Gaylene That's very interesting, lots of us seem to be drawn to a style/type that doesn't seem to work on our bodies. I wonder why? I know I don't want to wear clothes that fight with my body but equally I don't want to wear clothes that fight with my personality - can't wait to read the book now.
Glad you could verbalise what I was groping towards for Suz that's it exactly!

bettycrocker - I agree it would be great to see some modern examples of Kibbe. I would imagine they would be nothing like the book. Christine Scaman does some great explorations of Kibbe types on her website 12 blueprints.

gryffin I came up with "organic creative" for my style statement. It has been very useful for me. Particularly the part about keeping the creative in check especially with my clothes Joking aside, it fits extremely well with my life & aspirations not just my clothing choices. Ease is one of my mantra words too.
I think you will love 10 Steps to Fashion Freedom - its basic tenets are quality & workmanship.

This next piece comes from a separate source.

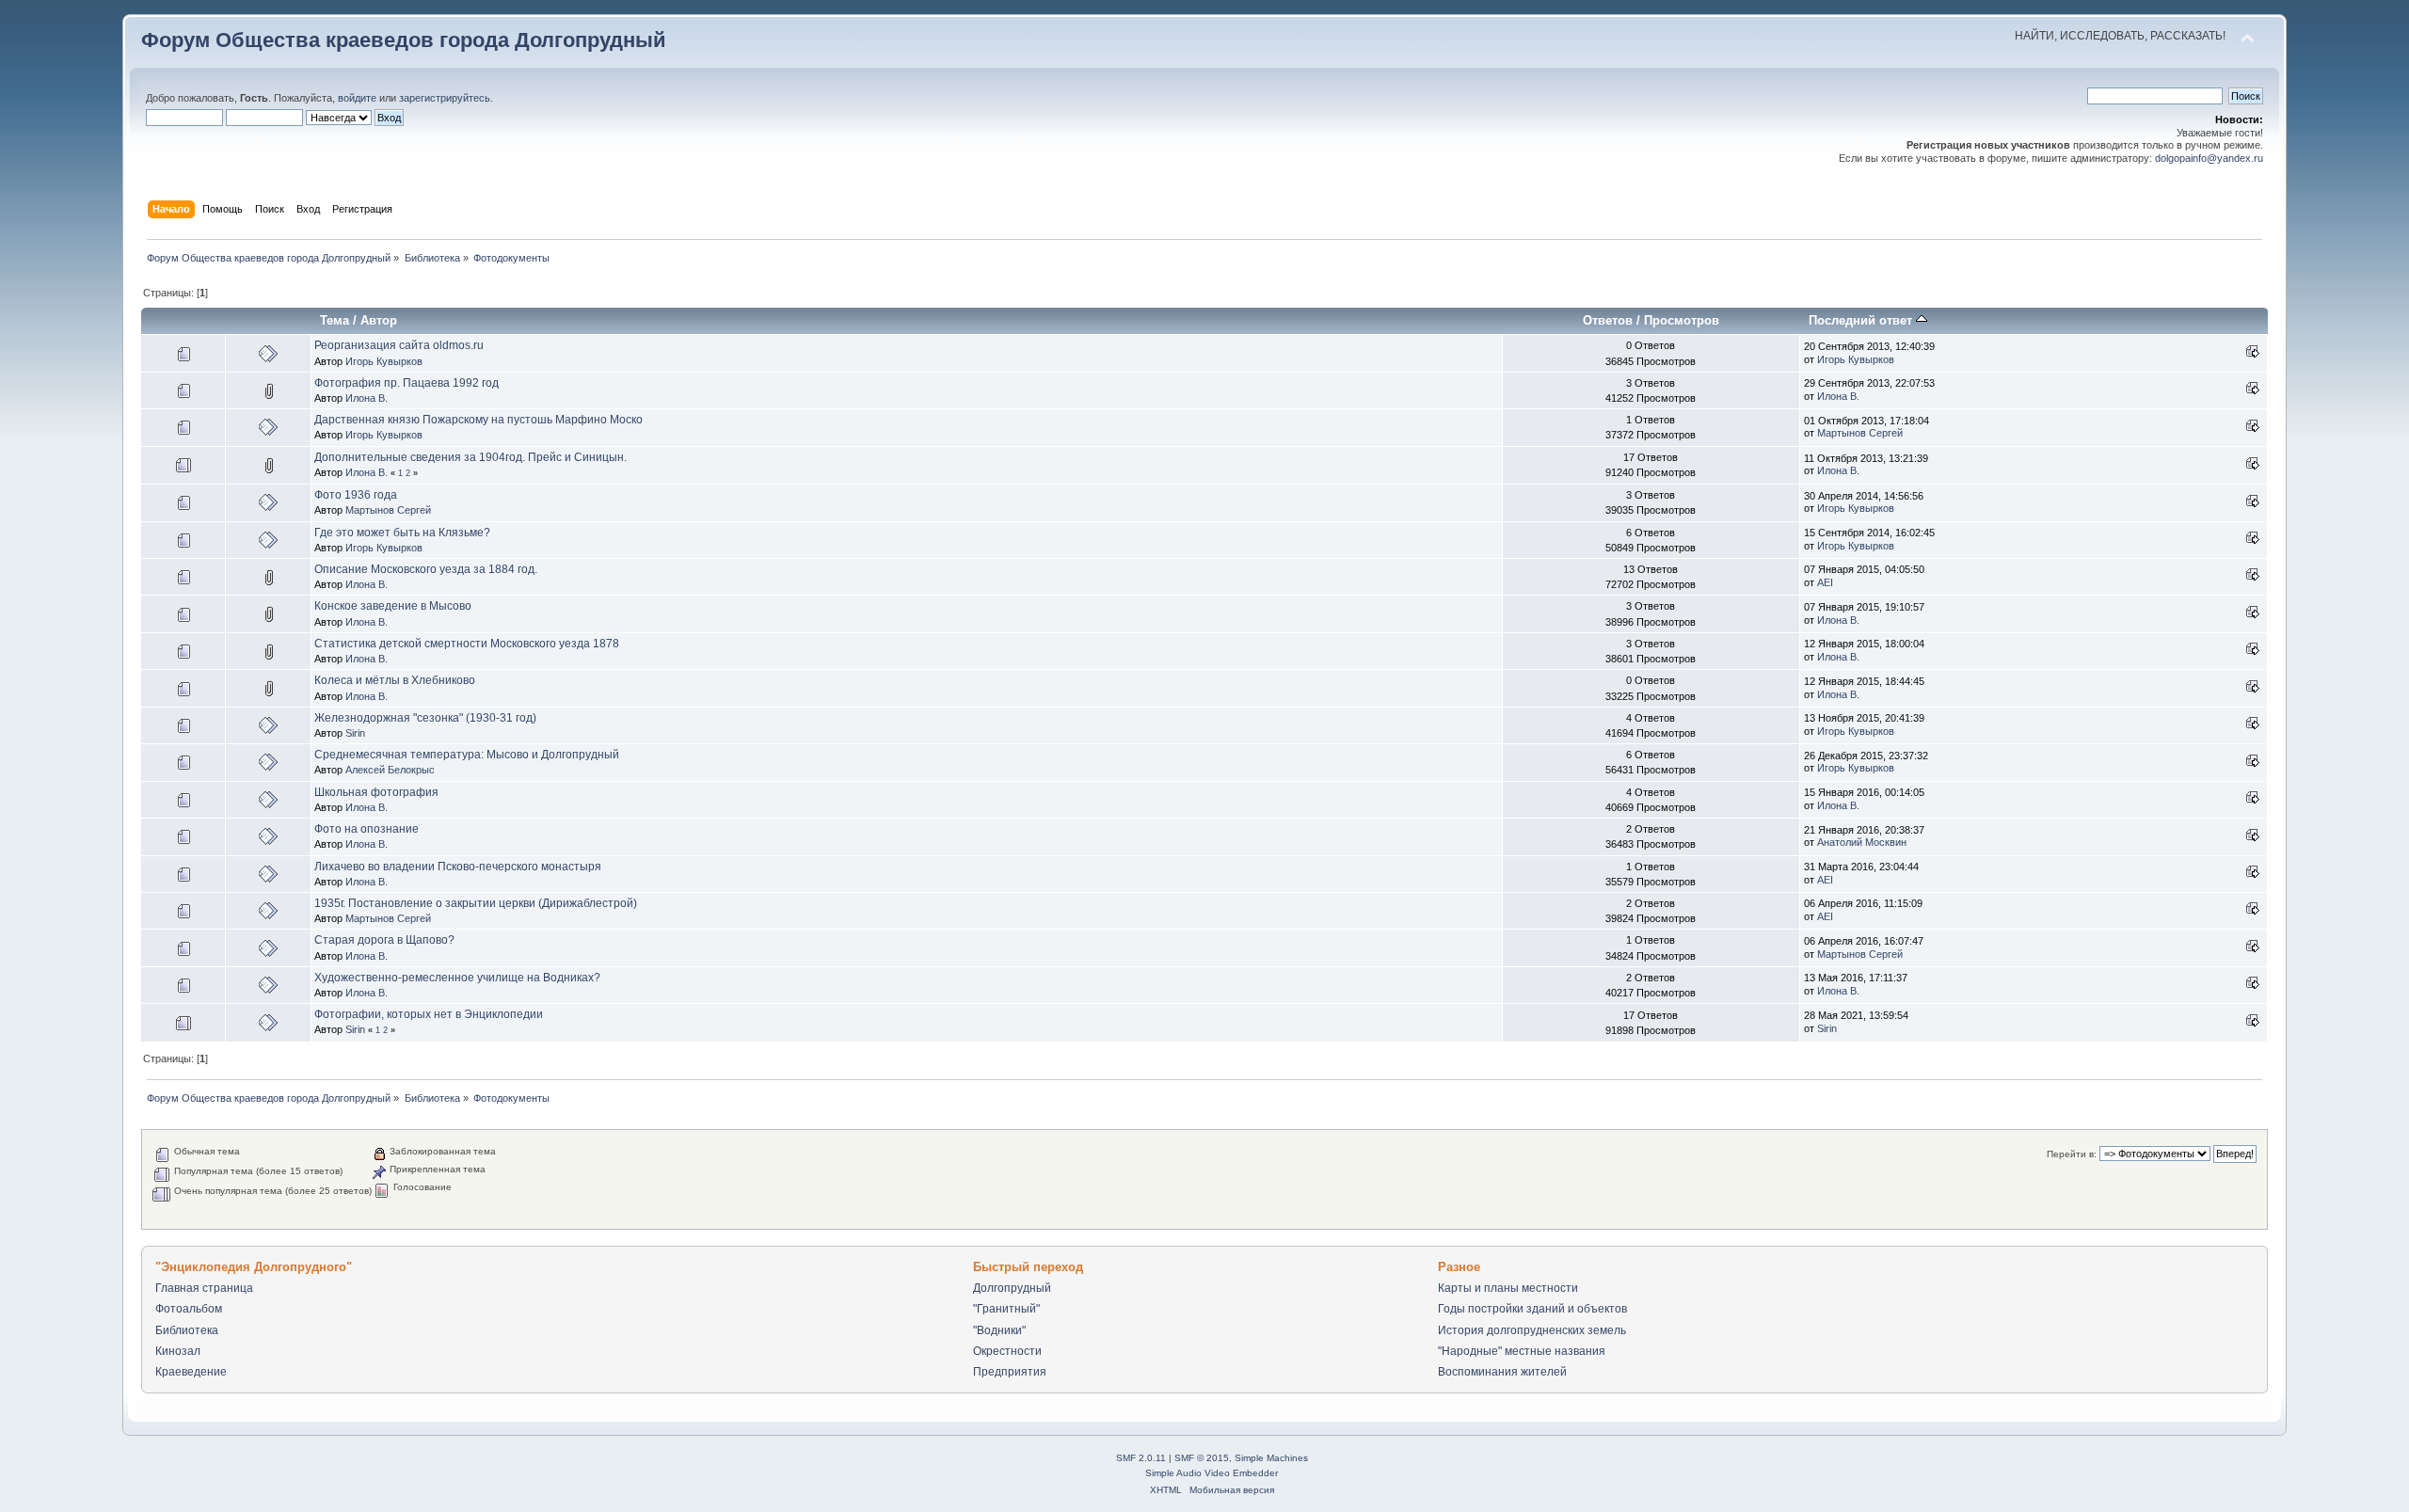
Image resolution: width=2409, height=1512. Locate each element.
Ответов (1608, 320)
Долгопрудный (1012, 1288)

I have read it. I am nuts for a vintage fashion book - I feel like if I can discern the principle through the dated photos I have really got something. Plus I love looking at old pictures. So, I did enjoy it. That said I have found it very difficult to type myself, usually landing around theatrical romantic but never quite sure. Maybe I will dig it out and try again. That said, the Triumph of Individual Style is my absolute favorite along these lines.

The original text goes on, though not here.